Will Venice disappear?
Since its foundation, the city of Venice has sunk deeper and deeper into the muddy lagoon bed. Its inhabitants reacted to this by simply piling one floor on top of the other just to keep the level. Up to six floors per house can be found today. Unfortunately, the situation has deteriorated dramatically since the 1930s. In less than 30 years, Venice sank more than it did before during two centuries. Although the reasons are complex, however, there is one cause in common: human beings. First, the industry of Mestre and Marghera used the groundwater of the lagoon, leading to a rapid sinking of the city that could only be stopped in the 1970s. Since then, chlorine and nitrogen wastes as well as wastewater from the major cities have attacked the petrified oak trees and slowly dissolved them. In addition, global warming causes more and more flooding, which is a further burden for the city.

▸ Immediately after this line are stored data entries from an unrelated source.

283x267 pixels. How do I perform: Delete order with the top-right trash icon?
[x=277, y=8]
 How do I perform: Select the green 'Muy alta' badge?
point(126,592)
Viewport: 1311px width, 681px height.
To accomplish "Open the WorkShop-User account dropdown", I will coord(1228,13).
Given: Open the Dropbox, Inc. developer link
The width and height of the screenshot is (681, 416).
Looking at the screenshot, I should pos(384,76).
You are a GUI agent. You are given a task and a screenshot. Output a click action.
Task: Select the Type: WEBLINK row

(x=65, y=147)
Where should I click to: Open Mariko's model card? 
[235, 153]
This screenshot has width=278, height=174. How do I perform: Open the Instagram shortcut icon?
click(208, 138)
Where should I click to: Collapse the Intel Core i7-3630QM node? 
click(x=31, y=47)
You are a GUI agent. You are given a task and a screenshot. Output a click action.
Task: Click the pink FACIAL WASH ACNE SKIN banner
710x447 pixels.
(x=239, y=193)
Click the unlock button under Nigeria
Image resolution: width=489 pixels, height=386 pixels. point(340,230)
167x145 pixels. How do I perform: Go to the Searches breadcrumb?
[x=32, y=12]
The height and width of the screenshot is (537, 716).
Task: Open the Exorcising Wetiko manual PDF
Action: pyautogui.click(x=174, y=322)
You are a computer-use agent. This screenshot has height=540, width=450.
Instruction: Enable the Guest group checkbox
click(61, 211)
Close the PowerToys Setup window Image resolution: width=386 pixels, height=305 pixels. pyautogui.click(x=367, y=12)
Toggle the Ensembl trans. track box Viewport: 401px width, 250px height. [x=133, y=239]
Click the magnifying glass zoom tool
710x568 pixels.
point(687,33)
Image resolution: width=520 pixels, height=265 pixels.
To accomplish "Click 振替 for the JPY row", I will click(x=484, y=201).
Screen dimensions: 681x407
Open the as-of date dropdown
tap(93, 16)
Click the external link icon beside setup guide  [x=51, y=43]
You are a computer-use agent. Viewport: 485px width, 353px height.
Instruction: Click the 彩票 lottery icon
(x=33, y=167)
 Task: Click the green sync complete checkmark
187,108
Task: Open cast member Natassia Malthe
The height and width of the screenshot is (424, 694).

Conservation projects for Venice
Numerous projects for the protection of the lagoon have been running for years, and are more or less effective. The GENESIS (gigantic electronic control dams at the entrance to the lagoon) project will regulate flooding in the city in the future, while other conservation projects have tried to eliminate industry in the lagoon – with limited success so far. To make matters worse, the population of Venice is shrinking. Young people in particular, but also increasingly elderly Venetians, move to Mestre. There they can find not only jobs but also cheaper rents and, above all, big city life. Venice is increasingly left to the tourists and greedy traders. This brings money to the city, but whether it is ultimately beneficial to the preservation of Venice remains to be seen.